What the exercise asks ▸ In the listing below, locate the line that contains "Screen dimensions: 2357x1568" and the line that contains "2576x1145 pixels.". Restate word for word those two lines and every line between them, and nothing else.

###

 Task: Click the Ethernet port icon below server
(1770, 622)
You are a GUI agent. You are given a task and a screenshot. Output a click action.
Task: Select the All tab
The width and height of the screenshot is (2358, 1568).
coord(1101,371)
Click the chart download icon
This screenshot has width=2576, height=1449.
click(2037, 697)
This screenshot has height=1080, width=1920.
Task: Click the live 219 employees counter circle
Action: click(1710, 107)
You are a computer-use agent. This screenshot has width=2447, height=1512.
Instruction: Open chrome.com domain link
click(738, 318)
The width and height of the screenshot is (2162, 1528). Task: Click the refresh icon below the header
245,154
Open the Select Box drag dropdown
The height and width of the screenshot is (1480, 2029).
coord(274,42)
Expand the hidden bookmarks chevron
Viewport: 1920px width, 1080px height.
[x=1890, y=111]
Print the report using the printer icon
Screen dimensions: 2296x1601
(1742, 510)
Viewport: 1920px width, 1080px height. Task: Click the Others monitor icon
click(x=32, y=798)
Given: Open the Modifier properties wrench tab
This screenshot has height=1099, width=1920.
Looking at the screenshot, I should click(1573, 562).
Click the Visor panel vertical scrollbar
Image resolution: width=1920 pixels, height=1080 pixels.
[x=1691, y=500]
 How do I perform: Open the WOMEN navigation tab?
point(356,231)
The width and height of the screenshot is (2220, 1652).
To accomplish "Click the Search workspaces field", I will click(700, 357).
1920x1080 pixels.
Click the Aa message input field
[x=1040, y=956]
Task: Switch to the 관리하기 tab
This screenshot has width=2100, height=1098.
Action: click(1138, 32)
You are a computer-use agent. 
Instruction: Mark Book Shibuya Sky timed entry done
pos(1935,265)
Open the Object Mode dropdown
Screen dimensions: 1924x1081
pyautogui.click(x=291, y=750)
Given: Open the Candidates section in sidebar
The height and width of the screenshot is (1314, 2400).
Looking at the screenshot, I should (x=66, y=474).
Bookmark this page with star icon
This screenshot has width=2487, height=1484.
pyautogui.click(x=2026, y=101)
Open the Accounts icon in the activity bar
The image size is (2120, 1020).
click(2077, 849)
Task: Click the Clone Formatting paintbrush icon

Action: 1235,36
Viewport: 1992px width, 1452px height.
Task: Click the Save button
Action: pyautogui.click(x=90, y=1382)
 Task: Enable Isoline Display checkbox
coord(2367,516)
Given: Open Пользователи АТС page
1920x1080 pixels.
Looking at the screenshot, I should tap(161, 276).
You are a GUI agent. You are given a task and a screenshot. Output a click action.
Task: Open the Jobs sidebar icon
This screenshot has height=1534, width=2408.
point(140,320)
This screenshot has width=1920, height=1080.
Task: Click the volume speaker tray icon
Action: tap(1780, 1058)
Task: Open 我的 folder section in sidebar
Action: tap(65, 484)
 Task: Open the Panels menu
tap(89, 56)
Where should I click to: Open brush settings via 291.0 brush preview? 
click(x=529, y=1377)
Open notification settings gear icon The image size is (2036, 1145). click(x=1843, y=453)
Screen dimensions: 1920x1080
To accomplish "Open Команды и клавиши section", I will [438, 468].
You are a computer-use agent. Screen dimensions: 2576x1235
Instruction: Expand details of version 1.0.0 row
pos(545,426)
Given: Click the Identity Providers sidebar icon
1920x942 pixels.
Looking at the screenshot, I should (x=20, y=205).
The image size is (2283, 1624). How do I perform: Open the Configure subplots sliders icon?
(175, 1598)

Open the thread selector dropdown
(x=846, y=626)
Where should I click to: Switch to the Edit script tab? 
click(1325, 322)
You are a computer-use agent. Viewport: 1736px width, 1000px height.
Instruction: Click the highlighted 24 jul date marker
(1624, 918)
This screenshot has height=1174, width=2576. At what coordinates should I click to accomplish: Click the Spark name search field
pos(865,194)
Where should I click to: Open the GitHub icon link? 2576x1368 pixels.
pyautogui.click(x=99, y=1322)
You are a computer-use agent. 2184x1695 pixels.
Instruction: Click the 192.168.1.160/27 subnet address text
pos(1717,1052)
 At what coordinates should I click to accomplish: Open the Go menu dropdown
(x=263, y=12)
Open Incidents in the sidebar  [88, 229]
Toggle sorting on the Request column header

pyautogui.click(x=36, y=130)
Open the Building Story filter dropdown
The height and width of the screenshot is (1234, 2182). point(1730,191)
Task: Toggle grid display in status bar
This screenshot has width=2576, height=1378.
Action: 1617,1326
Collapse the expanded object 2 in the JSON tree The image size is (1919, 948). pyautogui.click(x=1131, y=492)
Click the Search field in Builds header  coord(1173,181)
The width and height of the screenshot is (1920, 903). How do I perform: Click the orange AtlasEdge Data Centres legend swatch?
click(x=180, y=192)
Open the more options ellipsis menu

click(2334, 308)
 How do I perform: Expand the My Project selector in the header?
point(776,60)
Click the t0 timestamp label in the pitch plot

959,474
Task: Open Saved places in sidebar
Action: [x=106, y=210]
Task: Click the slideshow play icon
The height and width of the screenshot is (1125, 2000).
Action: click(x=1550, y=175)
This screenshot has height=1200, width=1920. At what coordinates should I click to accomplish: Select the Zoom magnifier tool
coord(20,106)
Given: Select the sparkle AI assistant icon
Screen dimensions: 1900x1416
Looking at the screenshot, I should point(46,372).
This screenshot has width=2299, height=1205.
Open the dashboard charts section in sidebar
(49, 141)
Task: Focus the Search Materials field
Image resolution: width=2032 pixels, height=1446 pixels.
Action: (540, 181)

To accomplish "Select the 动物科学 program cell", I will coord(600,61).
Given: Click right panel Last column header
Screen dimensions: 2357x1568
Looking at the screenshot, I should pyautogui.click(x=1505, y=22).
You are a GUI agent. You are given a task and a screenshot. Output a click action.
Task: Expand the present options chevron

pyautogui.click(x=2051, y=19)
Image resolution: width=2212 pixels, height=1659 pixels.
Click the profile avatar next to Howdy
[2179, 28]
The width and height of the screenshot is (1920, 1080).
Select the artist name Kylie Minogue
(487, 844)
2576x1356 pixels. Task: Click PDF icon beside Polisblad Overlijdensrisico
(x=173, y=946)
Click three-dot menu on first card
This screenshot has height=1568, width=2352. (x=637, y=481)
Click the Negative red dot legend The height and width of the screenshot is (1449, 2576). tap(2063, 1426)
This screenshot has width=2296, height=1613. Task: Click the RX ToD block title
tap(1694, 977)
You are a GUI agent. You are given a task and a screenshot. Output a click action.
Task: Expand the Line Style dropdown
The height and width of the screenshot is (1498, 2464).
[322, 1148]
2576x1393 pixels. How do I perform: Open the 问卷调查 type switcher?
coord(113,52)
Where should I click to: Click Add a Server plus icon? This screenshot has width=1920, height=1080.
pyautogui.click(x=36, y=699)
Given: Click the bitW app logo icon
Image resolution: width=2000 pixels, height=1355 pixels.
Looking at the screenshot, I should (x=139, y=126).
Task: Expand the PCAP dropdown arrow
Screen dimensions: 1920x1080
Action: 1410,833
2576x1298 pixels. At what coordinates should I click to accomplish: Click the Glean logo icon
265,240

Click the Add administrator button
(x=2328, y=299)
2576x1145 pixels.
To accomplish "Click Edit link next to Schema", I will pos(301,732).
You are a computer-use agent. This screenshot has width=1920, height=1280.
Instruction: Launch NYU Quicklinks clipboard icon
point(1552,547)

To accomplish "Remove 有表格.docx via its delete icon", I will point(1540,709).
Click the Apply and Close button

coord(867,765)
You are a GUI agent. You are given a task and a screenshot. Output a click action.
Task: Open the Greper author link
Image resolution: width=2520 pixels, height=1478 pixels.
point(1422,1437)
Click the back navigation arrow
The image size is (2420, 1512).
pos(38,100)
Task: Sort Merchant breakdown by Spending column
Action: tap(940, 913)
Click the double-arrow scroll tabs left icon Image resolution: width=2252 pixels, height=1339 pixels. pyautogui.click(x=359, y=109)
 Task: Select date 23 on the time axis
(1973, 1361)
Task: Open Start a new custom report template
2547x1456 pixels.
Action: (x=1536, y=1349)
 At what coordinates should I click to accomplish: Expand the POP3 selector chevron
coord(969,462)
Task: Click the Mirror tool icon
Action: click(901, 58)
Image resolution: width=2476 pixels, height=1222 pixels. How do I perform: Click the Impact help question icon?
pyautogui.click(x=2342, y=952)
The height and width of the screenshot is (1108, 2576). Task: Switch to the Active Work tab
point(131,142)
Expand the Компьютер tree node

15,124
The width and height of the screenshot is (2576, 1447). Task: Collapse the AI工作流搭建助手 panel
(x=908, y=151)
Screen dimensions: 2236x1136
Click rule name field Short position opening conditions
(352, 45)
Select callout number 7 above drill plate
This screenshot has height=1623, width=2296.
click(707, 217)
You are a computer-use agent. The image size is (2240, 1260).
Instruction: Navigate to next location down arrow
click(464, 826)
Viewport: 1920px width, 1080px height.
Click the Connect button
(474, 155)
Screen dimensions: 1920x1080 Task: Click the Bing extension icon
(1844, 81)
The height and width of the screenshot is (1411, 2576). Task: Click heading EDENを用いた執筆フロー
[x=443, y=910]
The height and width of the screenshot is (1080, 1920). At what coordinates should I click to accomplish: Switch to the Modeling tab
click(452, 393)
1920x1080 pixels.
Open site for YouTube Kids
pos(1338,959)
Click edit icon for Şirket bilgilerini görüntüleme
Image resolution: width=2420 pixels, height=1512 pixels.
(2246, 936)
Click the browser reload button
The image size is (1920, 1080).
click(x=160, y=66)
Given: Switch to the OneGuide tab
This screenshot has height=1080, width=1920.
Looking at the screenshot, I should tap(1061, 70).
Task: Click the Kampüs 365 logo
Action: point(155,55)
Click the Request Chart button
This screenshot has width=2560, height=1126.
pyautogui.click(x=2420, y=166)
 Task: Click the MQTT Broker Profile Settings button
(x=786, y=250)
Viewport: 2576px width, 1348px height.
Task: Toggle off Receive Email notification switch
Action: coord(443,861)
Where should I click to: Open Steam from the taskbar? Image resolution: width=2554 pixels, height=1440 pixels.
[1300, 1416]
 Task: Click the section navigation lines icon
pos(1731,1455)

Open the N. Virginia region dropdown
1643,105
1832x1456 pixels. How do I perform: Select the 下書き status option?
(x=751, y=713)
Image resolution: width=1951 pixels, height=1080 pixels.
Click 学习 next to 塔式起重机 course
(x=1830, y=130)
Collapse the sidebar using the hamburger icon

###

Solution below ▸
Screen dimensions: 2357x1568
Looking at the screenshot, I should pyautogui.click(x=1505, y=22).
You are a GUI agent. You are given a task and a screenshot. Output a click action.
Task: Expand the present options chevron

pyautogui.click(x=2051, y=19)
Image resolution: width=2212 pixels, height=1659 pixels.
Click the profile avatar next to Howdy
[2179, 28]
The width and height of the screenshot is (1920, 1080).
Select the artist name Kylie Minogue
(487, 844)
2576x1356 pixels. Task: Click PDF icon beside Polisblad Overlijdensrisico
(x=173, y=946)
Click three-dot menu on first card
This screenshot has height=1568, width=2352. (x=637, y=481)
Click the Negative red dot legend The height and width of the screenshot is (1449, 2576). tap(2063, 1426)
This screenshot has width=2296, height=1613. Task: Click the RX ToD block title
tap(1694, 977)
You are a GUI agent. You are given a task and a screenshot. Output a click action.
Task: Expand the Line Style dropdown
The height and width of the screenshot is (1498, 2464).
[322, 1148]
2576x1393 pixels. How do I perform: Open the 问卷调查 type switcher?
coord(113,52)
Where should I click to: Click Add a Server plus icon? This screenshot has width=1920, height=1080.
pyautogui.click(x=36, y=699)
Given: Click the bitW app logo icon
Image resolution: width=2000 pixels, height=1355 pixels.
Looking at the screenshot, I should (x=139, y=126).
Task: Expand the PCAP dropdown arrow
Screen dimensions: 1920x1080
Action: 1410,833
2576x1298 pixels. At what coordinates should I click to accomplish: Click the Glean logo icon
265,240

Click the Add administrator button
(x=2328, y=299)
2576x1145 pixels.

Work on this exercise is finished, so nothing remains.